Smart watches with a heart rate monitoring function have the potential to alert patients and their clinicians to cardiac rhythm changes, Victorian cardiologists say.
Dr Liam Toner and colleagues form the Department of Cardiology, Austin Hospital, Melbourne have reported the case of an elderly woman with atrial fibrillation whose Apple Watch made her aware of a spontaneous reversion to sinus rhythm when it displayed a sudden and persistent decrease in her heart rate.
The 80-year old patient had a history of paroxysmal atrial fibrillation and was undergoing routine ambulatory Holter monitoring at the time to assess the adequacy of ventricular rate control.

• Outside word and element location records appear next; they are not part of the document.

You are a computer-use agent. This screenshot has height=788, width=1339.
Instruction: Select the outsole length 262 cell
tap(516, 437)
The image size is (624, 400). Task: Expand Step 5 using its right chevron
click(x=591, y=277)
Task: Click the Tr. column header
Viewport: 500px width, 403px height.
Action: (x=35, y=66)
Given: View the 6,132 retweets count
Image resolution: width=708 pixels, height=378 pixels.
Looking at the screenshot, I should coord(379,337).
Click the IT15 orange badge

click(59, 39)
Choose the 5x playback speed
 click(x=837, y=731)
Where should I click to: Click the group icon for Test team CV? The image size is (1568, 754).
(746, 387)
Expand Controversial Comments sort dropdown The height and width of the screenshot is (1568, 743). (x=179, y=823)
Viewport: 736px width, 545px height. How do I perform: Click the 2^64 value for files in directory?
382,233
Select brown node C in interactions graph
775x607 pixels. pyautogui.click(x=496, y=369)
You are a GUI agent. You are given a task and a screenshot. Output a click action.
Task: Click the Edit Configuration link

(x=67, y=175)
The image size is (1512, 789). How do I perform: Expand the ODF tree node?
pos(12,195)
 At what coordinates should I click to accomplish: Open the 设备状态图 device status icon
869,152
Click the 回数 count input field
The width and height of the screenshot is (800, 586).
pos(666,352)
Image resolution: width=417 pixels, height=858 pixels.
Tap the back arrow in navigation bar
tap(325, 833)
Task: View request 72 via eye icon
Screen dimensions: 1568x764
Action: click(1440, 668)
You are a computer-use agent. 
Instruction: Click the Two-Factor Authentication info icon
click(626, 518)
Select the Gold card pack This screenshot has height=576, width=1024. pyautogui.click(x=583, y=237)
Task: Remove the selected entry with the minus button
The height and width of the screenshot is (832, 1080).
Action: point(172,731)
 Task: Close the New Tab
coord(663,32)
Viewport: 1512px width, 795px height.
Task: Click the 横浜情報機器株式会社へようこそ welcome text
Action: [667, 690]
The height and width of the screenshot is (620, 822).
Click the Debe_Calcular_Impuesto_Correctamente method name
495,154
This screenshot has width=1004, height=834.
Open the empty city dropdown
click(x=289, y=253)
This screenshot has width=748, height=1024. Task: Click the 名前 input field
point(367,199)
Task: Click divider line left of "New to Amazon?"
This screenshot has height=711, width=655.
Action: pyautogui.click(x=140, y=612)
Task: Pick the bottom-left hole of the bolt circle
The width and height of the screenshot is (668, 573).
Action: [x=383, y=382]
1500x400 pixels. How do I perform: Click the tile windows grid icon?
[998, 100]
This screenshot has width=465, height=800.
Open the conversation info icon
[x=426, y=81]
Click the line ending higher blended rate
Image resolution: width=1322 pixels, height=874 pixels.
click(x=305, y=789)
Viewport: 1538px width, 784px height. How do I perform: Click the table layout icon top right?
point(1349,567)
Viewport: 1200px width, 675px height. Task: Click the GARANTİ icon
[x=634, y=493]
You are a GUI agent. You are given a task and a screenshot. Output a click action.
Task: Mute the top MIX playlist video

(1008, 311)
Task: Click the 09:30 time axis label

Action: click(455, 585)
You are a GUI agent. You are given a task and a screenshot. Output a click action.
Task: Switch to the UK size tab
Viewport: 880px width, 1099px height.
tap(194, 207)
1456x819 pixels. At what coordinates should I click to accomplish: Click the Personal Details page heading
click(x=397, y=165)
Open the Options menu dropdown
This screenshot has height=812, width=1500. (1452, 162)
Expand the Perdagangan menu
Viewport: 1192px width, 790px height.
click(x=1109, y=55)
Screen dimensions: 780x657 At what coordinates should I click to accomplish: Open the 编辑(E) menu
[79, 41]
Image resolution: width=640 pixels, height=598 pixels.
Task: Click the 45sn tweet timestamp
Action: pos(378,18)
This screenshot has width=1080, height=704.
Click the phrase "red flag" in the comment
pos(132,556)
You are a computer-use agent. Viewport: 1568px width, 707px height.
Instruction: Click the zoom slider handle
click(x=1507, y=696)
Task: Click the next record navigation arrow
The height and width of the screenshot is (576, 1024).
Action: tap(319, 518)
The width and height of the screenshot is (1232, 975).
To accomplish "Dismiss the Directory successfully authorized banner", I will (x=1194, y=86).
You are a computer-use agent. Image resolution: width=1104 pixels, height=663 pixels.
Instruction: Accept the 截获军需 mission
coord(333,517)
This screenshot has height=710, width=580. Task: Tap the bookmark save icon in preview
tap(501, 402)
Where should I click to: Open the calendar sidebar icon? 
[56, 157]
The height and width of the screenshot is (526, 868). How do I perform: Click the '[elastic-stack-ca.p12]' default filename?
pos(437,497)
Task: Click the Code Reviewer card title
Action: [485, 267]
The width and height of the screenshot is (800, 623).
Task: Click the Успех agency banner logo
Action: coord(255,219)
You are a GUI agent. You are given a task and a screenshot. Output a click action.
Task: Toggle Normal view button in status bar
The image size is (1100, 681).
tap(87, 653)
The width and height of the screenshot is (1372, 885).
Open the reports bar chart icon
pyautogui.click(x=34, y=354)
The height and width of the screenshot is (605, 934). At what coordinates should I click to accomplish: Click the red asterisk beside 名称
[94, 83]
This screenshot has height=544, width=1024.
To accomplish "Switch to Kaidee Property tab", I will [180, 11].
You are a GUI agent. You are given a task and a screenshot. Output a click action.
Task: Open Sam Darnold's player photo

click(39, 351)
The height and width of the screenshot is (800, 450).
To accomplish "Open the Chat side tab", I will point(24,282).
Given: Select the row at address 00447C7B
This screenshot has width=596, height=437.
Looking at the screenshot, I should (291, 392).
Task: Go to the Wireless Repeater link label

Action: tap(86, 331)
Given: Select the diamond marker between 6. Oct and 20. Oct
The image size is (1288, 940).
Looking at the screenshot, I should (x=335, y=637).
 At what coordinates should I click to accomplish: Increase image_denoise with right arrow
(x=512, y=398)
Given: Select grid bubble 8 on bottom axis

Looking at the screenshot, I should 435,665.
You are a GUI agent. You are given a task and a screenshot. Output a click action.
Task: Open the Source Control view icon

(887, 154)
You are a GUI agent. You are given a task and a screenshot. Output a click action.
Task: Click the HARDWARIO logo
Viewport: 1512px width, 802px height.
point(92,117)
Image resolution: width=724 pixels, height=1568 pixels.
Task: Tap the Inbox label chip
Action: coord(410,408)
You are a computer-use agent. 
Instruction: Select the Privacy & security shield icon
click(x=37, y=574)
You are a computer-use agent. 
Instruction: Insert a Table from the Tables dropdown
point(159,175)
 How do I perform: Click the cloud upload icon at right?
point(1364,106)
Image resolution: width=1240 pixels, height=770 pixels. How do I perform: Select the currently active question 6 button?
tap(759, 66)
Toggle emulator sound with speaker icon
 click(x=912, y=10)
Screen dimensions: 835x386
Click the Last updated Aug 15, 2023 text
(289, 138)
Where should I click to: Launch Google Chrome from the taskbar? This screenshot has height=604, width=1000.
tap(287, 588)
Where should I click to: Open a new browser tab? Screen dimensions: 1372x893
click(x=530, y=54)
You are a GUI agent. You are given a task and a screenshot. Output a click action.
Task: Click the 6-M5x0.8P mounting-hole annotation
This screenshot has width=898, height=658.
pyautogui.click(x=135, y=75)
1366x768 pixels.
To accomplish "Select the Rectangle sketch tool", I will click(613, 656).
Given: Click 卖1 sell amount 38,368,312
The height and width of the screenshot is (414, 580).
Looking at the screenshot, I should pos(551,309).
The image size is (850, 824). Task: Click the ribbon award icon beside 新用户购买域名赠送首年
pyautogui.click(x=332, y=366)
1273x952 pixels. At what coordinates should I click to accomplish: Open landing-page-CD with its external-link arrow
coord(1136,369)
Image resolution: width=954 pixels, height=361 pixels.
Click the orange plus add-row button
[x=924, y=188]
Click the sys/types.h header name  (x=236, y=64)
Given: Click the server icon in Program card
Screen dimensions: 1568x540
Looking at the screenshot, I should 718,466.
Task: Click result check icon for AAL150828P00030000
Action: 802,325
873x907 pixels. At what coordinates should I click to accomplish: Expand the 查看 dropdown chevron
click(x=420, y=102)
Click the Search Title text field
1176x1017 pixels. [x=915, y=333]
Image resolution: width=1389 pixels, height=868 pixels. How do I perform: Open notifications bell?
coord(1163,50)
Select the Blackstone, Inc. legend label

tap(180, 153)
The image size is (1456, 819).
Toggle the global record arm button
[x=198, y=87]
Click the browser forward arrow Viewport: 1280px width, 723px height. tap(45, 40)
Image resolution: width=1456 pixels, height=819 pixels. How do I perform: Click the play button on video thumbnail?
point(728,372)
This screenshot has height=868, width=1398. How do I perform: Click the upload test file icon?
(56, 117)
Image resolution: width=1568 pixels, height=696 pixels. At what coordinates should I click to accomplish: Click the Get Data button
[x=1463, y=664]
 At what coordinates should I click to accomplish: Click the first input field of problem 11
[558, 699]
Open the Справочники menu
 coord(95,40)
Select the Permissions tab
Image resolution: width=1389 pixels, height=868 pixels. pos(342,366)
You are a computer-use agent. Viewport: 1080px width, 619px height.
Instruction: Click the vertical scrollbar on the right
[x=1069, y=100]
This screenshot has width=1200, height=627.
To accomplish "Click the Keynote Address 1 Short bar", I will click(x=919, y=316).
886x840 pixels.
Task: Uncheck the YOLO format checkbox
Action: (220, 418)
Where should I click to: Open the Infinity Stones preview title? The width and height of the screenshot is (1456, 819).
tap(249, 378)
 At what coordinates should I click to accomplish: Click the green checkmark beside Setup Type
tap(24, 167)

When returning the Holter monitor to the clinic she told her doctor that she had felt a sensation of her heart ‘doing a flip’ the previous evening, when she noticed her Apple Watch showed her heart rate drop suddenly from 99 bpm to 65 bpm.
Writing in BMJ Case Reports, Dr Toner said the conversion to sinus rhythm was confirmed when heart rate recordings from the Apple Watch were obtained via the Apple Health App and found to match readings taken on Holter monitoring the same time intervals over a 22-hour period. The median interval was 6 minutes and IQR of 5.75min).
Analysis showed that the average heart rate as measured by smart watch in AF prior to reversion was 94 bpm compared with 66 bpm after reversion to sinus rhythm.
Dr Toner said that the increasing popularity of smart watches among patients highlighted the potential usefulness of the heart rate function for chronotropic assessment and arrhythmia detection.
“This case highlights the advantage of incorporating continuous capture photoplethysmography with contemporary single-lead ECG technology to facilitate chronotropic and rhythm assessment of patients with atrial fibrillation,” the report authors said.
“Our key finding is that a sudden and persistent alteration in HR on a wearable device may be suggestive of a subclinical arrhythmia.”
“Sudden and persistent changes in heart rate as detected by smart watches should alert clinicians to the possibility of cardiac rhythm changes,” they concluded.